The director-general said that the agency had embarked on aggressive campaign to sensitise residents in the state on the need to stop dumping refuse on drainage and building along water channels.
He explained that the flood had affected residents in Boki, Ogoja, Yala, Calabar Municipality, Calabar South and other local government areas in the state.
“Cross River has always been affected by flood during the rainy season.
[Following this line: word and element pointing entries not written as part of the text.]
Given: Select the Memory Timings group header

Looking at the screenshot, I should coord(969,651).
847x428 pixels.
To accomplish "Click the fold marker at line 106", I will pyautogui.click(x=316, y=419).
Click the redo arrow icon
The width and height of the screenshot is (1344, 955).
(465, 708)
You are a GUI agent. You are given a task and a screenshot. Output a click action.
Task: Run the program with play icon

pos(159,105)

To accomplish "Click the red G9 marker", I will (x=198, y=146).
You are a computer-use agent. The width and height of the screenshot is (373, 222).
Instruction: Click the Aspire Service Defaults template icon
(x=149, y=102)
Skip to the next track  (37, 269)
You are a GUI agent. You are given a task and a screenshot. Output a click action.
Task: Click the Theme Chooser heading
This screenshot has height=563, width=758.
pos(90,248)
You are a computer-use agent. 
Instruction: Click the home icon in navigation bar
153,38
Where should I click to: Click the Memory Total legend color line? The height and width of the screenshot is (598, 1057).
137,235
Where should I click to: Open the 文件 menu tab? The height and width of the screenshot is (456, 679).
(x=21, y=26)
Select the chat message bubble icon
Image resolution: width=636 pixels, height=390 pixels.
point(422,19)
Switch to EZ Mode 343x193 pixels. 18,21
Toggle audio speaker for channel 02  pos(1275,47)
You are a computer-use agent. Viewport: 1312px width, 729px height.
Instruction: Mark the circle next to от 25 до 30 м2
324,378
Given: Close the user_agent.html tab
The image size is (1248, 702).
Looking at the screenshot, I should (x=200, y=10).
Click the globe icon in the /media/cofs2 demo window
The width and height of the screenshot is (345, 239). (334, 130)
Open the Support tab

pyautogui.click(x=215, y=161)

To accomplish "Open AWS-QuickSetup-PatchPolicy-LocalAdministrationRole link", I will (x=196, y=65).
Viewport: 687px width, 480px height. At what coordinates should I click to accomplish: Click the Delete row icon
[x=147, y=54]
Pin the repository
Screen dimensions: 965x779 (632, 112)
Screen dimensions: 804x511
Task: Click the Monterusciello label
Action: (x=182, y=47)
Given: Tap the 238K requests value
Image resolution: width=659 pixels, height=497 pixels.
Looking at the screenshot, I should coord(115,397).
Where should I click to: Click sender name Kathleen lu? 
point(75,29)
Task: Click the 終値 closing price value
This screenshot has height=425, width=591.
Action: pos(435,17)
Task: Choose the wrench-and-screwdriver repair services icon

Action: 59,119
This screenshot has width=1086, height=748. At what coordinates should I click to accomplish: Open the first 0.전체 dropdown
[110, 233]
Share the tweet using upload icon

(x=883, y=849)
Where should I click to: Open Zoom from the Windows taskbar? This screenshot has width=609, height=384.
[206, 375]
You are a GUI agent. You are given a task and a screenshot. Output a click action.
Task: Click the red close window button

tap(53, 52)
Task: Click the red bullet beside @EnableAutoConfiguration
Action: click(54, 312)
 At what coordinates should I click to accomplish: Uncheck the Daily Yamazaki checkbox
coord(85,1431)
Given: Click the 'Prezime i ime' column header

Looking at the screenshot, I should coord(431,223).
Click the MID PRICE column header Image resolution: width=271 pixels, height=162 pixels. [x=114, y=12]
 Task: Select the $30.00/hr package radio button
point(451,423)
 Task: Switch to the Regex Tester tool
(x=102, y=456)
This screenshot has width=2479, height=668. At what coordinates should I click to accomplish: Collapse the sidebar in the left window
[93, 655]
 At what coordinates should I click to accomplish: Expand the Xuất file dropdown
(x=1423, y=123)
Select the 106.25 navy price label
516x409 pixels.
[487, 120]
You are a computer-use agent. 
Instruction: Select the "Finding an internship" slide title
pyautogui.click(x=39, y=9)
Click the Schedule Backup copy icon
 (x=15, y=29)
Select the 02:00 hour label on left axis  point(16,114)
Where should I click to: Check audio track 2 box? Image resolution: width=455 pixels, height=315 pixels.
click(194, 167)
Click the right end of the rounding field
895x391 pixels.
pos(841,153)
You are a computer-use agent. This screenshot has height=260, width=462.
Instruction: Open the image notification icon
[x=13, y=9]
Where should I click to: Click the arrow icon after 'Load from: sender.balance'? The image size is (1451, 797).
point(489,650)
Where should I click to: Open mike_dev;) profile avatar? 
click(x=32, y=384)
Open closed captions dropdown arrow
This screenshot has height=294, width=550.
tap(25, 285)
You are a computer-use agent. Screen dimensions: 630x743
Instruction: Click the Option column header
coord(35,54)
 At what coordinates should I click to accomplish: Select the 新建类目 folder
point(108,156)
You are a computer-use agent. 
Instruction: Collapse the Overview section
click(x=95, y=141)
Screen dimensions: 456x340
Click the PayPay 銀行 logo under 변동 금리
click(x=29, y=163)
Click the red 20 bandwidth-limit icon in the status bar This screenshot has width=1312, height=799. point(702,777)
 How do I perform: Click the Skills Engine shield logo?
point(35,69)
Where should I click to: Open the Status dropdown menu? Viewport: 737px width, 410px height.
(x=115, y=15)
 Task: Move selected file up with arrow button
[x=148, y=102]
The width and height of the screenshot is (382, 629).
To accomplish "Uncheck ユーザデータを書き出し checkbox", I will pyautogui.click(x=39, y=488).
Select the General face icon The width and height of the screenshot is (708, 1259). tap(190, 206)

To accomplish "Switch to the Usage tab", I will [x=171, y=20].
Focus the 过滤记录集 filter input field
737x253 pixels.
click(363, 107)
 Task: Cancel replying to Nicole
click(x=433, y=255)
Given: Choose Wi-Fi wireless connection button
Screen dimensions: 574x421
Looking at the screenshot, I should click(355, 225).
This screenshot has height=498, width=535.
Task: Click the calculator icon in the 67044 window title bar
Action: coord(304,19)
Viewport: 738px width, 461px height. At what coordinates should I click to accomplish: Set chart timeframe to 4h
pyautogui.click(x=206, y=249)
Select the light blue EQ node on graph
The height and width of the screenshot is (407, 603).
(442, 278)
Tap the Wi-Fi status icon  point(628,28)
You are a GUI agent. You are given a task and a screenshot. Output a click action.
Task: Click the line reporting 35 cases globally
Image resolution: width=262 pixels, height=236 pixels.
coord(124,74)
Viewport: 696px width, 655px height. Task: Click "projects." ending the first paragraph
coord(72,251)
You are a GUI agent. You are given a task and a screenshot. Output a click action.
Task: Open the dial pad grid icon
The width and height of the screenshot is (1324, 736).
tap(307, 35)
Currently, we have over 175 houses that have been destroyed and as a result, over 3,000 persons have been displaced.
“This menace has greatly affected farming activities, especially in Boki, Yala and a few others areas.
“We are looking at NEMA and other corporate organizations to come in and assist the victims,’’ he said.
He listed the flooded areas in Calabar to include, Muritala Mohammed Highway, Ebito, Murray, Target and Nelson Mandela, Atu, Yellow Duke, Parliamentary, Efiote roundabout and Mayne Avenue streets.
He said that the Agency had appealed to the National Emergency Management Agency to assist the state with relief materials for the victims.
The Flood Warning: Bayelsa is taking proactive steps to avert disastrous consequences.
The Bayelsa Government says it is not relenting efforts in ensuring that the anticipated flooding does not have adverse consequences on the people of the state.
Mr Daniel Iworiso-Markson, Bayelsa Commissioner for Information gave the assurance on Thursday in Yenagoa.
He said that the state government had stepped up activities to mitigate anticipated flooding.
The commissioner said that the state government, against the backdrop and experiences in the 2012 flood, had set up a flood response team
According to him, the team comprising of relevant government agencies will go round the state to monitor flood-prone areas and respond swiftly to any emergency situation.
Iworiso-Markson said the government is partnering with relevant stakeholders and experts including the State Emergency Management Agency (SEMA) to ensure that if flood occurs, it is put under control.
The commissioner assured that given the proactive steps so far taken by the government, there was no cause for alarm.
He also said that the state’s residents along the river banks were used to perennial rise in water levels which often floods farmlands.
The Commissioner said that the government had provided a call centre with dedicated telephone lines to enable residents in the state report cases of high-water level in their areas.
He said that the mobile numbers to contact were 08025814636, 08110413567 and 09037582261.
According to him, the proactive measures are geared toward preventing any re occurrence of the 2012 flood disaster in the state, even though floods are natural disasters and inevitable.
He said Dickson had mandated the Ministry of Information and that of Environment to carry out sensitization and monitoring efforts to safeguard residents and called on every one to play their own role.
However, NAN investigations revealed that most residents in the coastal communities prefer the flooding as their fishing vocations enjoy boom with enhanced fish catch during the flood incidents.
Mr James Agodi told NAN that despite the challenges associated with perennial floods, the people always prayed for the water levers to rise and overflow the banks with abundant fish.
“Those of us living near the river side actually enjoy abundant fish catch during flood seasons, when there is flood, there is no need to go far to get fish, the flood waters carry a lot of fish so anywhere you set nets there would be catch.
“Even those who are not doing fishing as their occupations return home at such times to do fishing, so to us the saying that there is opportunity in adversity holds true,” Agodi said.